• _DIRECTION 1_
Summarize the lesson plan on prepositions and conjunctions in two sentences.
• _DIRECTION 2_
Write the next part of the lesson plan on prepositions and conjunctions, picking up right after its final sentence.

• _PAGE_
Lesson plan

Prepositions vs. Conjunctions

Challenge students with a discussion about prepositions and conjunctions in this lesson. Your class will write a journal entry to explain the function of the prepositions and conjunctions in a specific sentence.
Grade Subject View aligned standards

Students will be able to determine whether to use a conjunction or preposition in a text and explain their reasoning.

(5 minutes)
  • Display a picture of the Pentagon.
  • Ask students if they recognize the building and if they know what people do in the building.
  • Explain that the Pentagon is where a lot of the people in charge of the military work. Tell them they cannot get into the building without permission.
  • Ask students if they can think of any other buildings in the United States that are government buildings with limited access.
  • Allow students to share their answers (e.g. the Capitol Building and the White House).
  • Explain that today they are going to edit a journal entry about getting into the Pentagon so that it makes sense. They will add either a preposition or a conjunction and explain their choices.
(5 minutes)
  • List the following prepositions and conjunctions on the board: under, through, and, or.
  • Read the student objective and define conjunction as a word used to connect two clauses (e.g. and, but, nor, or, for), and write the definition on the board.

• _PROVIDED INFORMATION_
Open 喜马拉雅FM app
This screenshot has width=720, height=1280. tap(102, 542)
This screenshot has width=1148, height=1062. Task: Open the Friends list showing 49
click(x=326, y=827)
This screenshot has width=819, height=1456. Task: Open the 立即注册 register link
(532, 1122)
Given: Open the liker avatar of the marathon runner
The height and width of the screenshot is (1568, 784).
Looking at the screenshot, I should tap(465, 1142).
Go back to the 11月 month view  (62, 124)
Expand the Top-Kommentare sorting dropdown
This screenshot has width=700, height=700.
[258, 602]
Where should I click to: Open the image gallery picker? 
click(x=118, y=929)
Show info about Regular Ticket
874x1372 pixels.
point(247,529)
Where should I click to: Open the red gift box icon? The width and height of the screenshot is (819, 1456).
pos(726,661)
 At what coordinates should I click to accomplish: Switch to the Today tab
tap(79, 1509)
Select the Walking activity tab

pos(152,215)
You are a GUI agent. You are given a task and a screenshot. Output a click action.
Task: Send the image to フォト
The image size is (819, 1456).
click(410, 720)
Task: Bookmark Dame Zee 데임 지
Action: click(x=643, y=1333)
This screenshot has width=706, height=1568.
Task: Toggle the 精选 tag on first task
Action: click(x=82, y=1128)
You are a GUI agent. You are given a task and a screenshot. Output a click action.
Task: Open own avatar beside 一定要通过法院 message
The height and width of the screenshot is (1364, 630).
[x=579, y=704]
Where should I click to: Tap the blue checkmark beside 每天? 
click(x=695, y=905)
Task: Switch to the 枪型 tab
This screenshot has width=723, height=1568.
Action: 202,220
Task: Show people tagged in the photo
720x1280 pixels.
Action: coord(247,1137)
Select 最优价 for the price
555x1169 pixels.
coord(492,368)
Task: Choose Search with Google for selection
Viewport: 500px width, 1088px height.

• _EXERCISE ANSWER 1_
In this lesson, students discuss prepositions and conjunctions and write a journal entry explaining how these words work in a specific sentence, with the goal of deciding which one to use in a text and explaining why. The class begins by looking at a picture of the Pentagon and naming other government buildings with limited access, and then the teacher lists prepositions and conjunctions on the board and defines a conjunction as a word that connects two clauses.

• _EXERCISE ANSWER 2_
  • Define a preposition as a word that shows where something is or when something happened, and write the definition on the board.
  • Write the following on the board: The teacher walked ____ the classroom.
  • Read through the sentence, and fill in the blank with the correct preposition from the options listed on the board.
  • Think aloud about your choice by placing some of the words on the line and reading the sentence. Eliminate the conjunctions because there are no clauses in between the blank. Reinforce the decision to use a preposition in this sentence by showing that the sentence mentions a location (i.e. the classroom).
  • Read through the correct sentence: The teacher walked through the classroom.
  • Explain that you chose this preposition based on the options given.
(12 minutes)
  • Ask students if they could have chosen another preposition (e.g. into or around).
  • Allow a student to pretend to be the teacher and model what it would look like to enter the classroom or walk through the classroom.
  • Write the following on the board: The teacher walked through the classroom _____ into the hallway.
  • Tell the students to look at the options listed on the board and turn and talk to their partner about the right answer for the sentence.
  • Ask one student to share their answer (i.e. and) and explain their choice.
  • Allow a student to act out the sentence.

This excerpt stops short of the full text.